Cormier told Ricochet he raised the issue because as MP for Long Range Mountains, Hutchings will represent thousands of First Nations people.
In 1996 “what happened was that outside interests connected by money and power obtained, over the claims of the Inuit-Metis of Labrador, rights to fish on Eagle River, and then they proceeded to oust the Indigenous people from their own river,” he said. “We need political leaders who are standing up for Indigenous people and not trying to squash their rights, but really trying to reinforce them and acknowledge them and help them realize their rights rather than take them away from them.”
Deanna Clarke, a member of the Mi’kmaq First Nations Assembly of Newfoundland and an associate member of the Liberal Party’s Long Range Mountains district association, says Trudeau has a “responsibility to take action” in light of Hutchings’ “continued disrespect of Aboriginal people.”
Clarke feels Yvonne Jones, re-elected on Oct. 19 as Liberal MP for Labrador, should be held to account as well, since Jones endorsed Hutchings despite presumably knowing about Hutchings’ past. She says Trudeau should “investigate the facts and hold Gudie Hutchings accountable for her actions, and both she and Yvonne Jones accountable for not being truthful to the people of Long Range Mountains regarding those facts.”
Lethbridge and Martin both say they would like to hear Jones’ thoughts on the matter, and on why she endorsed Hutchings in light of Hutchings’ past.
Jones did not respond to multiple interview requests for this story.
Russell, who sat as a Liberal MP for Labrador from 2005-2011, was contacted for an interview but would only issue a brief written statement in response to the claims Hutchings’ made on Oct. 5.
“We state categorically that this was a peaceful and orderly protest. This fact was supported by statements made by the RCMP at the time. Any other version certainly does not match with the facts,” he said. “Comments to the contrary [are] concerning and should be clarified by Ms. Hutchings.”
Lethbridge worries Jones and Russell’s reluctance to engage more directly in the matter indicates where their priorities stand, saying they “are Liberal loyalists first, and our Aboriginal rights are barely secondary as an issue for them.”
Russ Diabo, a Kahnawake Mohawk and policy analyst, says Hutchings’ candidacy for the Liberal Party is indicative of “a problem with the Liberal process of vetting candidates,” and that during the election campaign there were a number of Liberal candidates across Canada who are “probably in a conflict of interest regarding some of the promises [the party is] making about a nation-to-nation relationship and resolving the land claims issues.”
Some of those who witnessed firsthand Hutchings’ attitude and disregard for Indigenous rights say they’re concerned over her recent election win and want others in the province to know her past.

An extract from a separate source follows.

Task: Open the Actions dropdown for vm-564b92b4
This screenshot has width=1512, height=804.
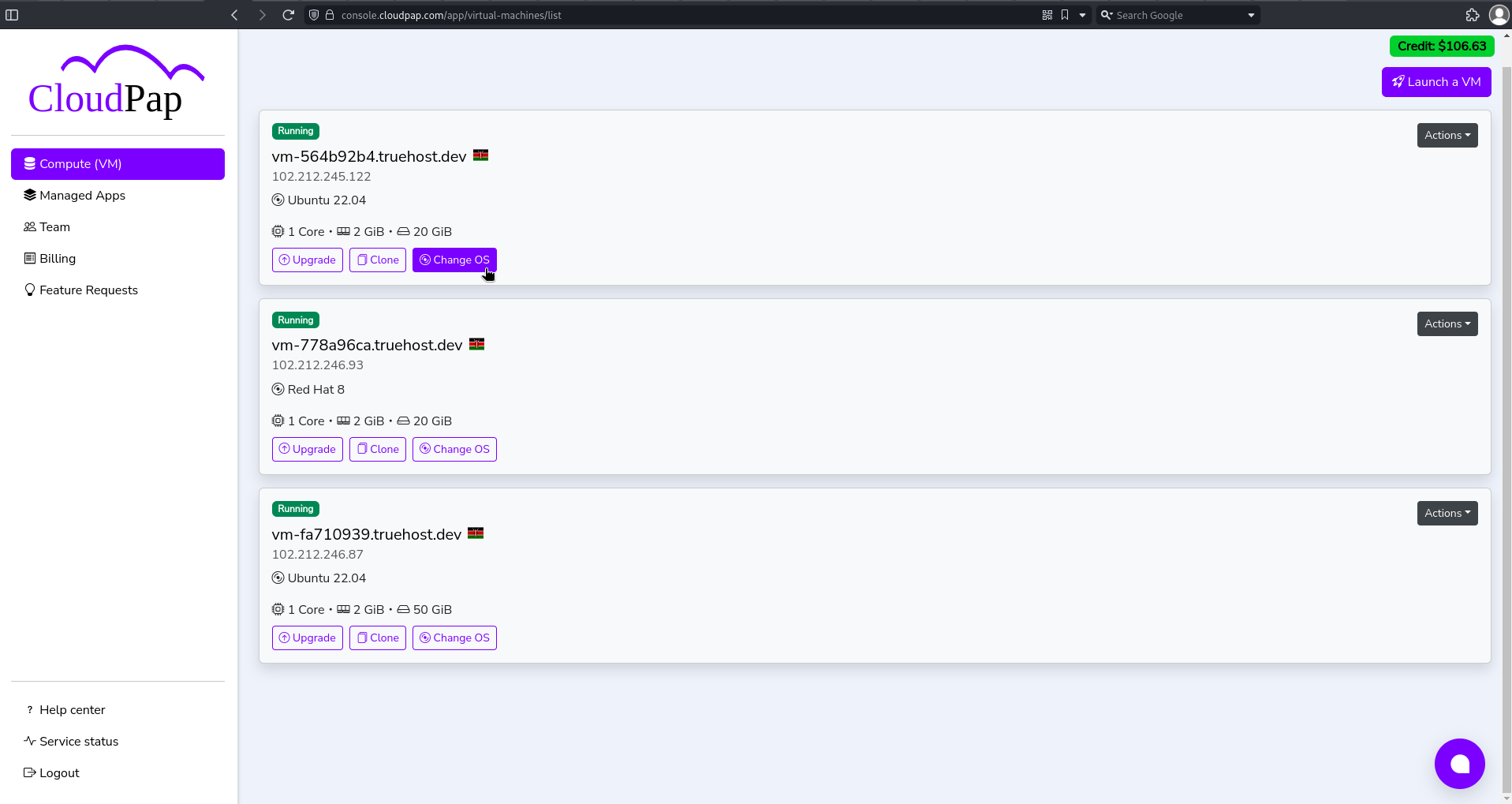Action: (x=1447, y=135)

“If I was in her district I’d certainly think twice before voting for her,” says Martin. “She lied about the incident. I mean when the RCMP comes out and makes a statement like they did, and then for her to come out now and say she was shot at — whoa.”
Martin says Hutchings’ actions in 1996 and the power she wielded as a wealthy businessperson were “very disturbing.”
Responding to Hutchings’ denial that she recruited authorities to quell the protests, Martin says if it wasn’t her it must have been someone well-connected and willing to help her establish her business on southern Labrador Inuit homeland.
“I mean, someone with a lot of clout sent the Coast Guard vessel there, which it probably cost $30,000 or $40,000 a day to run that boat.”
“When someone owns the law like that, that can make you think how much power some of these people got.”